Secondary prevention of coronary heart disease in elderly patients following myocardial infarction: are all HMG-CoA reductase inhibitors alike?

Abstract

Cardiovascular disease remains the leading cause of mortality in elderly patients. While coronary heart disease (CHD) morbidity and mortality have decreased over the last 25 years, the percentage reduction in elderly patients is nearly 50% lower than that for the general adult population. Therefore, aggressive primary and secondary prevention of CHD is imperative for our society, and hyperlipidaemia remains the major modifiable risk factor in the elderly population. However, there appears to be a reluctance among practitioners to treat hyperlipidaemia in elderly patients, a bias that is particularly important given the absolute benefits of treating such patients.
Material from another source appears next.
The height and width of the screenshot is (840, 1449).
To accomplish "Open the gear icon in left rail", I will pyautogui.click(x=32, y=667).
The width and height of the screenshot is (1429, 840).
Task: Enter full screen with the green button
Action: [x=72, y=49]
While many of the major clinical trials involving HMG-CoA reductase inhibitors (statins) in patients with CHD focused on younger individuals, subsequent subgroup analyses of elderly patients have shown consistent reductions in all-cause mortality, major CHD events and numbers of revascularization procedures. Intensive statin therapy in the setting of acute myocardial infarction (MI) has also been shown to reduce the risk of death, MI, unstable angina, revascularization and stroke in elderly patients. Furthermore, three recent articles that have evaluated intensive lipid-lowering in the elderly population have extended the known benefits of such therapy to elderly patients with acute coronary syndrome and stable CHD.Elderly patients often take multiple medications and are at significant risk of drug-drug interactions. Several available statin medications are metabolized by cytochrome P450 (CYP) 3A4 and can therefore interact with commonly used medications such as amiodarone, macrolide antibacterials, calcium channel antagonists, fibric acid derivatives and ciclosporin. These interactions can result in an increased frequency of statin-related hepatotoxicity and myopathy.There are currently six commercially available statin medications on the US market, three of which, lovastatin, simvastatin and pravastatin, are available in generic formulations, and are thus less expensive. Of the commercially available statins, rosuvastatin, atorvastatin and simvastatin have the highest potency. While rosuvastatin currently lacks clinical event data, atorvastatin has the most clinical event data for CHD and even stroke prevention. Although pravastatin has lower potency than other described statins, it also has the lowest risk of drug-drug interactions involving CYP.